Privacy in the Workplace

Dealing with privacy in the workplace has become a very controversial issue in Canadian employment. We are now working in the 'information age' with vast amounts of information stored in digital format, making it very quick and easy to call up data. One of the challenges facing the employers is how to handle the employees' personal information in the light of employee privacy. Also closely related to the handling of employees' personal data is the security protecting that information.

In any employment situation there is a certain amount of personal information that an employee is required to provide to the employer. This requirement raises questions regarding etc:

  • What personal information is required?
  • How much information?
  • For what purposes is the information to be used?
  • How is the information to be used?
  • Who will have access to their personal information?
  • Can the information be used against the employee in the future?

Privacy Laws

With continuing technological advances the laws dealing with workplace privacy are still in their infancy but are gradually evolving as the needs and issues involved become clearer, or as situations become challenged through court cases.

Although privacy laws dealing with technological advances are still gradually evolving, there are numerous Canadian laws that provide the legal framework for privacy:

There are both federal and provincial laws dealing with privacy.

At the federal level there are two acts protecting privacy the:

  • federal Privacy Act of 1982, which regulates how government agencies and government employers collect, use and disclose an individual's personal information.
  • Personal Information and Electronic Documents Act (PIPEDA) of 1982 which adopted the CSA International Privacy Code dealing with the processing of personal information in the course of commercial activity.

Both the Privacy Act and PIPEDA fall under the control of the independent Privacy Commissioner of Canada, who has the power to investigate, mediate, and make recommendations.
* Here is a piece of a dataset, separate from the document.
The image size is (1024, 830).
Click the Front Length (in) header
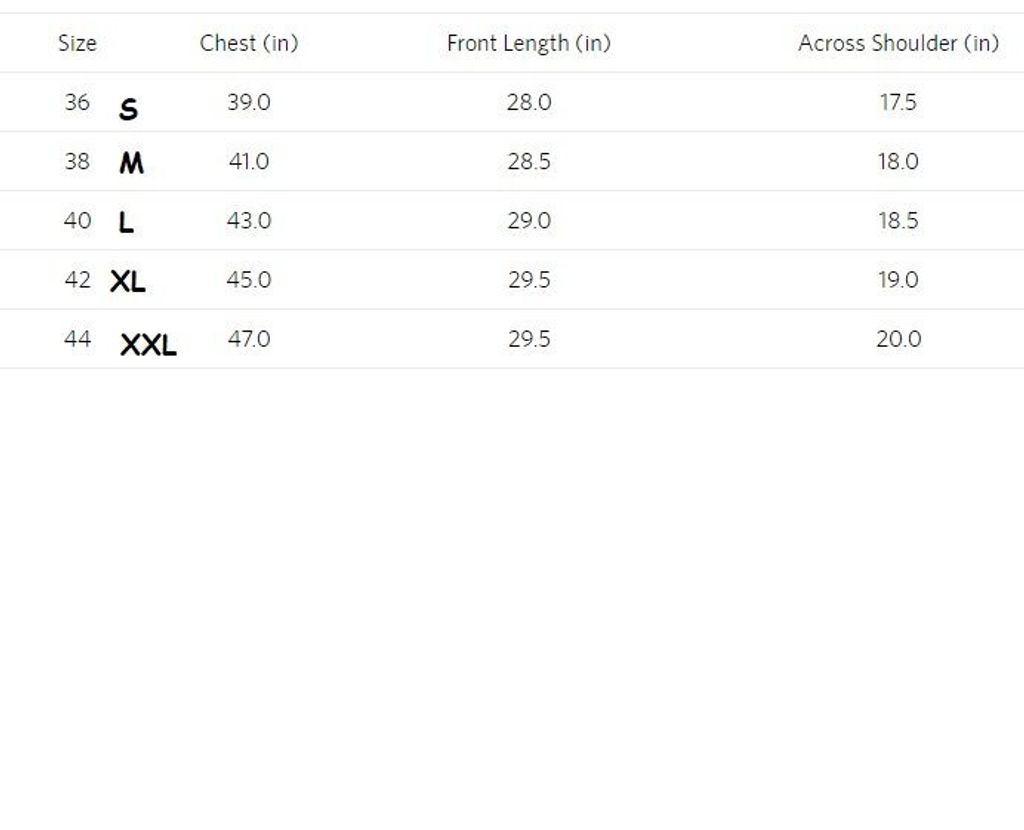(x=528, y=43)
However, the Commissioner cannot issue orders or impose penalties.

At the provincial and territorial levels there are legislation regulating how government agencies may collect, use and disclose personal information.

In the private sector at the provincial and territorial levels the Personal Information and Electronic Documents Act (PIPEDA) applies to all organizations engaged in business activities, such as the retail sector, publishing companies, service industries, manufacturers and other provincially regulated businesses. There are exemptions for those provinces that have substantially similar legislation to PIPEDA i.e. British Columbia, Alberta and Quebec.

Challenge Areas in Privacy in the Workplace

One of the grey areas where privacy in the workplace becomes an issue of concern is in the use of technology where workers may be monitored in their use of email or the Internet. Here there have been attempts to address the issue of employee use of company property for personal email and Internet use, through directives on computer and internet "etiquette".

There are a number of other areas in the workplace where privacy issues can easily give rise to problems. These would include the following areas:

  • Hiring Practices - there is strict legislation surrounding information gathering regarding potential employees, doing background checks, and using information obtained from online social network sites.
  • Company property and intellectual information - Addresses the issue of when is it "company property" and when is it "personal property"?
  • Employment/Employee Records
  • Employee's Medical Information
  • Workplace employee privacy versus employer's right to divulge information
  • Searching Employees
  • Monitoring and Surveillance in the workplace
  • Drug Testing in Employment
  • Disclosing Employee Information to Third Parties
  • Security and Access to Employees' Personal Information

The about areas can create very complex privacy problems which are often not easily resolved. There is no "one-size-fits-all" solution to any one area. Each situation or case is viewed on its individual merits. As a result privacy in the workplace issues are constantly being disputed.